Exercise details –
From the entries below, return only the lines starting at the one that contains "June 2023 (391, 922)" and ending at the one that contains "December 2011 (399, 2506)", exactly as they stand.

☆ ☆ ☆ ☆

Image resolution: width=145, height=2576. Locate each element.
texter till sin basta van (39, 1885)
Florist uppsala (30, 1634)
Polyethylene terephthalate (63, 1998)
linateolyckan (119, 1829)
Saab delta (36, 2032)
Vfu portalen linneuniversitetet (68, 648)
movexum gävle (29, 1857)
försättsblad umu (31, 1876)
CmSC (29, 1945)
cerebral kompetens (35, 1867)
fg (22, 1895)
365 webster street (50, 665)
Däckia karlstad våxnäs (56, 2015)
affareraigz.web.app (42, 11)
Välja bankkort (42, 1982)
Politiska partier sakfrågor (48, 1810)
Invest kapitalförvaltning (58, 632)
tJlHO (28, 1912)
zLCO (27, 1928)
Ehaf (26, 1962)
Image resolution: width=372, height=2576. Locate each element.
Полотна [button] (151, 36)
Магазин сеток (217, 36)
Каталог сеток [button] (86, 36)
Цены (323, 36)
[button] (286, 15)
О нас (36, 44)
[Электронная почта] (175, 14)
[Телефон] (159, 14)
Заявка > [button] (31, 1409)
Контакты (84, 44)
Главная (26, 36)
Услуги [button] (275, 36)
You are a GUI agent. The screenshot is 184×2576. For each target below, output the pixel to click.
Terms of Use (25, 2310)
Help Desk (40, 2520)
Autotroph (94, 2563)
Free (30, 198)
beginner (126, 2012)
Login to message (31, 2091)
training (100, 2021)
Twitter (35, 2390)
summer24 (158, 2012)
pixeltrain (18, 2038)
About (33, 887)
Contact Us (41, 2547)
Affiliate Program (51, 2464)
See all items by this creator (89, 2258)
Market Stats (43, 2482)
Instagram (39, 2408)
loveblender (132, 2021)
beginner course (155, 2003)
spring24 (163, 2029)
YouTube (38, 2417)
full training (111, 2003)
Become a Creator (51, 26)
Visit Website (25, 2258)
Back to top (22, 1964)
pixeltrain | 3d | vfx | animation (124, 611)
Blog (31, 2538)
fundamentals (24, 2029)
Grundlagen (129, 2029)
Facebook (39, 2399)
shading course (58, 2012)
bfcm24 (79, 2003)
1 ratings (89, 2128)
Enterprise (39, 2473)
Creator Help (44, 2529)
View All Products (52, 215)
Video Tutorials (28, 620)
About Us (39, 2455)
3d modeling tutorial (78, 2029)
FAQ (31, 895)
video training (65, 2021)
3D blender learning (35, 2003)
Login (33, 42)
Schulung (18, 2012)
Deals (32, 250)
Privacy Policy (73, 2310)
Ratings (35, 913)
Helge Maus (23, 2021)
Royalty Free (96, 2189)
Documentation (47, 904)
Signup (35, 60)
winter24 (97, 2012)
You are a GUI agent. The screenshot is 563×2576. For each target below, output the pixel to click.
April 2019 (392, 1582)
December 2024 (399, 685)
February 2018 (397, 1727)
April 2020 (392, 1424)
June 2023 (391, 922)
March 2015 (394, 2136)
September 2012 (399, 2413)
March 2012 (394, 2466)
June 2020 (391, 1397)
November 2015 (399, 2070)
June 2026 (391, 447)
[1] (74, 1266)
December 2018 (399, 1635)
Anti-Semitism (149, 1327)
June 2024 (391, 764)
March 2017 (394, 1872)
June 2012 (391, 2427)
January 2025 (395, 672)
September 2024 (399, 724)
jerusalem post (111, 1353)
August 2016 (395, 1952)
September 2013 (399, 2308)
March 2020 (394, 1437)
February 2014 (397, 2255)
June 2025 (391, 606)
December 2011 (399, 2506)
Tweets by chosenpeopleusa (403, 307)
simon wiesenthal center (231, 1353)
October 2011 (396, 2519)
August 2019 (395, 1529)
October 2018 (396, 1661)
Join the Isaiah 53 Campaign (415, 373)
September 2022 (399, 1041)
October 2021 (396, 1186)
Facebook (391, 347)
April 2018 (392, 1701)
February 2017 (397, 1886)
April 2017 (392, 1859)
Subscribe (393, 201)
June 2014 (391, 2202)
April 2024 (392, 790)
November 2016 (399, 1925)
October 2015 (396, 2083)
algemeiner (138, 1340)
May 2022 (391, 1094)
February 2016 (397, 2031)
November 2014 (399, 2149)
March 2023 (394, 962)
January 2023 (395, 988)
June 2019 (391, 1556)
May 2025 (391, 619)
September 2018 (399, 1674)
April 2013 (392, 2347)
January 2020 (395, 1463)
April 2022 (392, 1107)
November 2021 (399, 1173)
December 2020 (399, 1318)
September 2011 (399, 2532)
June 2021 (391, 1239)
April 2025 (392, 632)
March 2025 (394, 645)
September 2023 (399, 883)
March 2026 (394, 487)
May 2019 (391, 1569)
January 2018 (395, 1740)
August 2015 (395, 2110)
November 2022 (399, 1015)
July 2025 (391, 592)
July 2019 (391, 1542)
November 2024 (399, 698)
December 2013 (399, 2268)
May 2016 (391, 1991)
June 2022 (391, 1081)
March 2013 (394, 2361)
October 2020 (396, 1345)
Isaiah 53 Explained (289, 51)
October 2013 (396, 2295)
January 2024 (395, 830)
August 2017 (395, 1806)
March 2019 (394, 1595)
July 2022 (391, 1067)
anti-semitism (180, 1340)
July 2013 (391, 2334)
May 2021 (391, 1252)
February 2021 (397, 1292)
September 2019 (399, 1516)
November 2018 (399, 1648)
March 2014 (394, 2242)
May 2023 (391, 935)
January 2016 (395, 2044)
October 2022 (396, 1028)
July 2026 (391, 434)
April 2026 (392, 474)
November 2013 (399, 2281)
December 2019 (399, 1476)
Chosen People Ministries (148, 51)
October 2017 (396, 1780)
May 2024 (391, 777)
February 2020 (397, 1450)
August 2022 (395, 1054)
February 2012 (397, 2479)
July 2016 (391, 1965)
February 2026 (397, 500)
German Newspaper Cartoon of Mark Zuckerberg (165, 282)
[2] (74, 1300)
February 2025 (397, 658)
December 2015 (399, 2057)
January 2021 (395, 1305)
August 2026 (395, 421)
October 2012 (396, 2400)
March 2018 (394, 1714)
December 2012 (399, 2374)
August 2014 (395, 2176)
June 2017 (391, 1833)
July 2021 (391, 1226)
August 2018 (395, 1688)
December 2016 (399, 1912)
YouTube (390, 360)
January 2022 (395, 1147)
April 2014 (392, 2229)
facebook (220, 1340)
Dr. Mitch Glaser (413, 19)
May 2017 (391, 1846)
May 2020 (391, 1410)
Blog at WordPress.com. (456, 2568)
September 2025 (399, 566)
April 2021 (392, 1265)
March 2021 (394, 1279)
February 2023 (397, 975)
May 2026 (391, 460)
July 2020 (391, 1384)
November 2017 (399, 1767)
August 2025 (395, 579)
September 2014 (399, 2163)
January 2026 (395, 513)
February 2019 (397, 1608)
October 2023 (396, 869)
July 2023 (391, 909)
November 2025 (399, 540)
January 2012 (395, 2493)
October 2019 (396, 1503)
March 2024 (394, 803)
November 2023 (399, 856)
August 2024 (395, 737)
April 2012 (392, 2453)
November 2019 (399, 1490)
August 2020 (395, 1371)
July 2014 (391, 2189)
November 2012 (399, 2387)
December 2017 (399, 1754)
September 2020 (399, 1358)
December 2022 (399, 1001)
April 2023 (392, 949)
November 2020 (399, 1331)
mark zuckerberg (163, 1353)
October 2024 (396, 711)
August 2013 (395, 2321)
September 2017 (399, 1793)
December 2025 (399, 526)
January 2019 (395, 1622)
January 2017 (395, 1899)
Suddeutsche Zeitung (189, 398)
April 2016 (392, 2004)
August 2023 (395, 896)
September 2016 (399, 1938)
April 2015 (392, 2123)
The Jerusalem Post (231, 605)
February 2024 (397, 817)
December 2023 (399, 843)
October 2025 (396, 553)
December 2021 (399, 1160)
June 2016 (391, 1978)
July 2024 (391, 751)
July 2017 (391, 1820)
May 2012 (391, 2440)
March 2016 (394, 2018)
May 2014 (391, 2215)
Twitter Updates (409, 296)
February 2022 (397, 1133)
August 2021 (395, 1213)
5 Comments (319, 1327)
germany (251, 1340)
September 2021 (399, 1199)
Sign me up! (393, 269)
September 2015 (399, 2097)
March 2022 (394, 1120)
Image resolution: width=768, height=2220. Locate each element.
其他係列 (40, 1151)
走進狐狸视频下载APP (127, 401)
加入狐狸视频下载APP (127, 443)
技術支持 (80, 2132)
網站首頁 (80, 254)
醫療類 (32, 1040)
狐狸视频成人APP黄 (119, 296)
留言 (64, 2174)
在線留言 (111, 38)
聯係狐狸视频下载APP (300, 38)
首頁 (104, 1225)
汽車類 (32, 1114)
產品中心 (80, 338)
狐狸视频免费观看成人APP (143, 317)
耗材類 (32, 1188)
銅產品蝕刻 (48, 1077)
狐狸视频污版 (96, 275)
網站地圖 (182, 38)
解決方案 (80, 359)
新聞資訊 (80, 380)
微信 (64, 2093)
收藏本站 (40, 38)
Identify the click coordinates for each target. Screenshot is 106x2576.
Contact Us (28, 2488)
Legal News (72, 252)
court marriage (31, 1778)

☆ ☆ ☆ ☆

Result –
June 2023 (391, 922)
March 2015 (394, 2136)
September 2012 (399, 2413)
March 2012 (394, 2466)
June 2020 (391, 1397)
November 2015 (399, 2070)
June 2026 (391, 447)
[1] (74, 1266)
December 2018 (399, 1635)
Anti-Semitism (149, 1327)
June 2024 (391, 764)
March 2017 (394, 1872)
June 2012 (391, 2427)
January 2025 (395, 672)
September 2024 (399, 724)
jerusalem post (111, 1353)
August 2016 (395, 1952)
September 2013 (399, 2308)
March 2020 (394, 1437)
February 2014 (397, 2255)
June 2025 (391, 606)
December 2011 (399, 2506)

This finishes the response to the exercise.